3.9 Selecting the Regexp Matching Engine

Release 5.4.0 of gawk introduced a new regular expression matching engine, named MinRX.

MinRX is fully compliant with the POSIX standard for Extended Regular Expressions (EREs), including the additional features needed by awk and gawk. It is also a little stricter that the original matchers are in terms of accepting valid regular expression syntax when specifying a regexp. (These restrictions apply to corner cases that should not come up in day-to-day use.)

Previously, gawk used GNU regex and dfa from GNULIB. These matchers are fast and generally robust, albeit not fully POSIX compliant. MinRX replaces both of them.

Because regular expression matching is such a fundamental part of what awk programs do, introducing a new regular expression engine has some risk associated with it. To alleviate the risk, for the term of one major release, gawk continues to provide access to the original regexp matchers should that be needed.

If the environment variable GAWK_GNU_MATCHERS exists, then gawk switches to using GNU regex and dfa, as previously. Otherwise, the MinRX matcher is the default and that is what it uses.

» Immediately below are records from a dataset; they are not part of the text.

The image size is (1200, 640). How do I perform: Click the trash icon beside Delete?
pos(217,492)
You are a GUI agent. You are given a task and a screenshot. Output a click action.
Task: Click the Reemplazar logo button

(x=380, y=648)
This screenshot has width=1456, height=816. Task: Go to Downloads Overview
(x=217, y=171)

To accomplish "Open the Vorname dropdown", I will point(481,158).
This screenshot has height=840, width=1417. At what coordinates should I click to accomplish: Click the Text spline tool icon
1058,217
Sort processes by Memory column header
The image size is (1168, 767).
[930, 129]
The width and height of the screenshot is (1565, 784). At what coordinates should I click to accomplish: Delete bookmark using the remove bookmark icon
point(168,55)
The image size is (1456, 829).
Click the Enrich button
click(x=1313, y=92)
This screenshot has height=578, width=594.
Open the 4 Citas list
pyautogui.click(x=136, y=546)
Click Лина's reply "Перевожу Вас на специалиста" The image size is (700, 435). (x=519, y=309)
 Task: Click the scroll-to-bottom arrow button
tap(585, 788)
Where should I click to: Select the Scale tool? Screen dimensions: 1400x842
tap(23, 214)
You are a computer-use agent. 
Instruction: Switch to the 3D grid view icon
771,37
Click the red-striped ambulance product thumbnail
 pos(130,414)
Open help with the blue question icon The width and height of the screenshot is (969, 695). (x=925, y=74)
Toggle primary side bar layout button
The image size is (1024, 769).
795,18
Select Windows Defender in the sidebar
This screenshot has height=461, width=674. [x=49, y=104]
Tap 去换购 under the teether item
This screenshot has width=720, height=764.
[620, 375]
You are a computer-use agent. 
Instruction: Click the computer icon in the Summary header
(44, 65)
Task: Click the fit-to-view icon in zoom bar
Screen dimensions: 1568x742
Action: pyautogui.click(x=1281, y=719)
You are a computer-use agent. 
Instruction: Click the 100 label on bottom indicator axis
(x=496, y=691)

Should you find a need to switch from MinRX to the original matchers, please submit a bug report describing what did not work (see Reporting Problems and Bugs). Doing so is very important, as it will help the maintainers and the MinRX author fix any issues that are found.

After one major release, the old matchers, and the use of the GAWK_GNU_MATCHERS environment variable, will be removed from gawk.